The expected answer is the set of lines in the data below between the line holding "Select 'salt shaker - stand' in list" and the line holding "Where should I click to: Tick", inclusive, written out exactly.

Start of Supplied data

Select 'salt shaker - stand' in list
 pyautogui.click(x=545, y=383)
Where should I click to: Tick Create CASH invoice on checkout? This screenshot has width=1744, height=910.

End of Supplied data
Start of Supplied data

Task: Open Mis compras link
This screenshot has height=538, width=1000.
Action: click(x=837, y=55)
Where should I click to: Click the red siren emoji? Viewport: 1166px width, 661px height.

End of Supplied data
Start of Supplied data

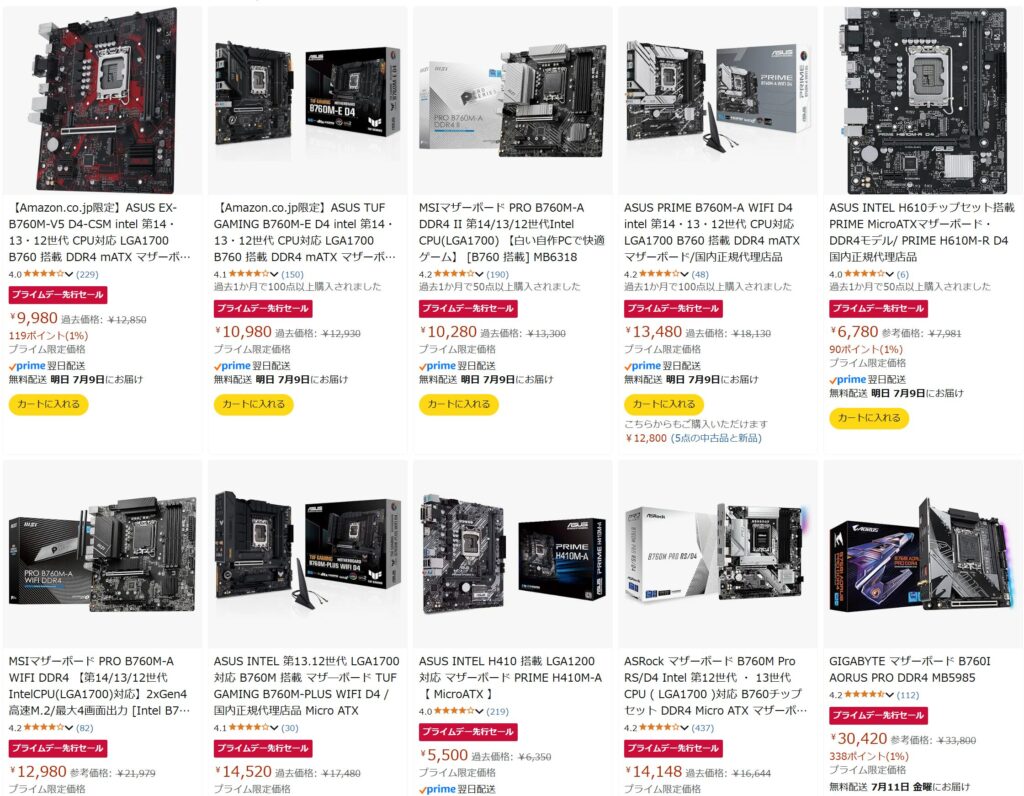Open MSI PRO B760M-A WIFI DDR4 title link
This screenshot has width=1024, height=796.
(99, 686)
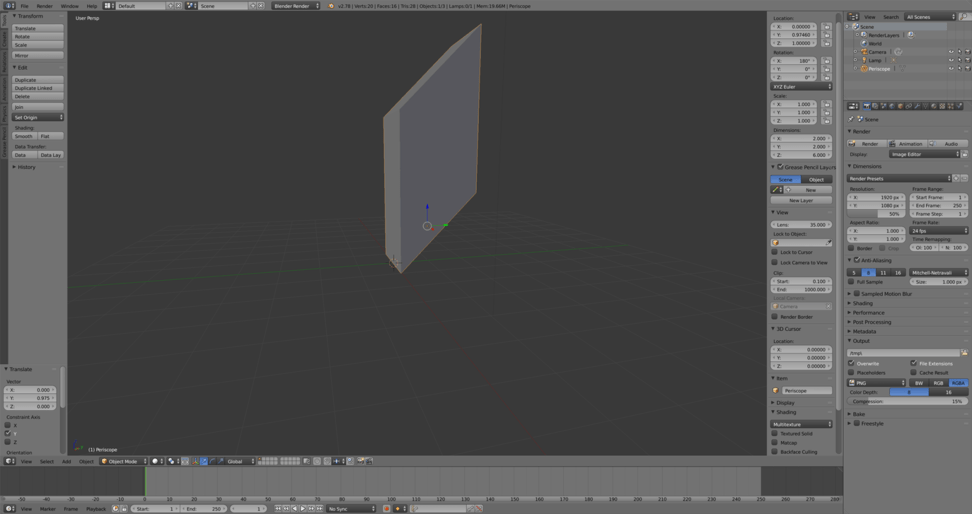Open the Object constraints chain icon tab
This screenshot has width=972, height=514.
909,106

End of Supplied data

Exercise output:
Select 'salt shaker - stand' in list
 pyautogui.click(x=545, y=383)
Where should I click to: Tick Create CASH invoice on checkout? This screenshot has width=1744, height=910.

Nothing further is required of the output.